El turismo caribeño se blinda ante la ocurrencia de tormentas cada más de devastadoras
Foto: Nikki Adkins
Mientras el Caribe se encamina hacia un 2026 marcado por la incertidumbre, la industria del turismo ha dejado de tratar el cambio climático como una amenaza lejana para convertirlo en el eje central de su estrategia de supervivencia.
Tras el paso devastador de sistemas como el Huracán Melissa y el Huracán Beryl, destinos clave como Jamaica y Santa Lucía están liderando una transformación radical bajo la premisa de la resiliencia turística.
El precio de la vulnerabilidad
El impacto de los fenómenos meteorológicos extremos ha dejado una huella profunda en las finanzas de la región. Según informes fiscales recientes, Jamaica ha tenido que revisar a la baja sus previsiones de ingresos debido a que aproximadamente el 30% de sus activos turísticos sufrieron daños significativos.
Con el 60,8% de sus exportaciones dependiendo del turismo, el país ha puesto en marcha un plan para alcanzar la recuperación total de su inventario de habitaciones para finales de 2026.
Este escenario no es aislado. En todo el Caribe, la frecuencia e intensidad de las tormentas está obligando a los operadores a invertir en infraestructuras resilientes. La meta ya no es solo reconstruir, sino "reimaginar" el destino para que pueda soportar embates climáticos con un tiempo de inactividad mínimo.
De la Sostenibilidad a la Resiliencia Real
El discurso ha cambiado: la sostenibilidad ya no es opcional, sino una ventaja competitiva. Santa Lucía ha incorporado estándares ambientales directamente en su legislación turística. Las Bahamas está centrando sus esfuerzos en la regeneración marina para proteger sus barreras naturales. El Centro Global de Resiliencia Turística y Gestión de Crisis (GTRCMC), con sede en Jamaica, está capacitando a los destinos para gestionar crisis que van desde huracanes hasta la proliferación del sargazo.

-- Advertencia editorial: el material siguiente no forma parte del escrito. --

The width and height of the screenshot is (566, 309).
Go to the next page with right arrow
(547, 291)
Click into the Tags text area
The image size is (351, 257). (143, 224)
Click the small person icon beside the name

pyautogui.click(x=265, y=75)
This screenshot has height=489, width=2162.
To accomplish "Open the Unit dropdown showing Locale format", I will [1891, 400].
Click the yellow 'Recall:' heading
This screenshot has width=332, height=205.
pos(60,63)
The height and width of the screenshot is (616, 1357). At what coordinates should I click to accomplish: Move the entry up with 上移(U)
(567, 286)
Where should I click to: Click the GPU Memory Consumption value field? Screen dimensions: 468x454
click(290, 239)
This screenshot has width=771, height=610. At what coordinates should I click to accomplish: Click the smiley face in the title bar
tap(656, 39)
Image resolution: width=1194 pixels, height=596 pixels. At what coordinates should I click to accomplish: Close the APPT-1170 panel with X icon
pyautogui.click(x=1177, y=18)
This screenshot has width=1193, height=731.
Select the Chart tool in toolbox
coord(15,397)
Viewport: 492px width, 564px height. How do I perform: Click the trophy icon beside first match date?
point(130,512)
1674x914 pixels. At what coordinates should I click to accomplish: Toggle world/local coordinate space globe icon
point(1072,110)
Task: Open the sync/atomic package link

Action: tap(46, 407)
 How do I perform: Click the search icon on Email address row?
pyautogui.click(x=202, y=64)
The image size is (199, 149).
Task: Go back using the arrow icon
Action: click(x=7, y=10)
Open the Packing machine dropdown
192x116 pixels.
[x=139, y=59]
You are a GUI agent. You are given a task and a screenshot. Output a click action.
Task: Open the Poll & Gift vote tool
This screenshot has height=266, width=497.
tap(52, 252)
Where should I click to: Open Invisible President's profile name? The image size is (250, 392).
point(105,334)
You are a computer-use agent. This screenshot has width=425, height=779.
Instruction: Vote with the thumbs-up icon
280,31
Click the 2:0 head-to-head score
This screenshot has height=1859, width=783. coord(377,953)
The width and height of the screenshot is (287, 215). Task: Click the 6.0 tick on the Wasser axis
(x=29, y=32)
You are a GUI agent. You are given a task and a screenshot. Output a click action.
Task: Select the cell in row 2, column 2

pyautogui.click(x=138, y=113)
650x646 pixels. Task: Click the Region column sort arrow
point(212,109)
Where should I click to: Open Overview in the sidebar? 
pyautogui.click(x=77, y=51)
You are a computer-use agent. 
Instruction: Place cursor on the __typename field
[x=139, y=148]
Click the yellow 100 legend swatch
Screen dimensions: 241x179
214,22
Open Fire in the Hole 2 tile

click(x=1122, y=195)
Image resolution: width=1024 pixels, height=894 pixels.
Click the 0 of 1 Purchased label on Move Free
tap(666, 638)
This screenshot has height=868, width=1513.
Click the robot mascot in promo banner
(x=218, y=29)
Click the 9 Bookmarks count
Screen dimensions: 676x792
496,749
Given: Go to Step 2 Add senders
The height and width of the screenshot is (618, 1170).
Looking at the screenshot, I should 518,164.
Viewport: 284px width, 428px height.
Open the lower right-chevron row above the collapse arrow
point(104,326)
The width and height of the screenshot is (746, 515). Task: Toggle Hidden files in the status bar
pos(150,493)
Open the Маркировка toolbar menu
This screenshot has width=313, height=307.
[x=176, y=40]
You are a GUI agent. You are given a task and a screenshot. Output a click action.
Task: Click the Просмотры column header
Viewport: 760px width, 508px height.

Además de los vientos, el sector enfrenta la "marea marrón" del sargazo. Acelerado por el calentamiento de las aguas y la escorrentía de nutrientes, este fenómeno se ha convertido en una preocupación constante para la experiencia del visitante. En 2026, la industria está apostando por la digitalización y sistemas de alerta temprana para mitigar el impacto en las playas más populares.
Perspectivas para el verano de 2026
A pesar de los retos, la demanda de viajes de lujo y experiencias de bienestar sigue en auge. Los viajeros están mostrando una sorprendente adaptabilidad, buscando destinos que demuestren un compromiso genuino con la conservación.
Para el tercer trimestre de 2026, se espera que la región recupere los niveles de ocupación previos a los últimos grandes ciclones, siempre y cuando las inversiones en energía limpia y sistemas de telecomunicaciones mejorados sigan su curso.
El mensaje del Caribe para este año es claro: la belleza de sus costas solo será sostenible si se construye sobre una base de preparación tecnológica y responsabilidad ambiental sin precedentes.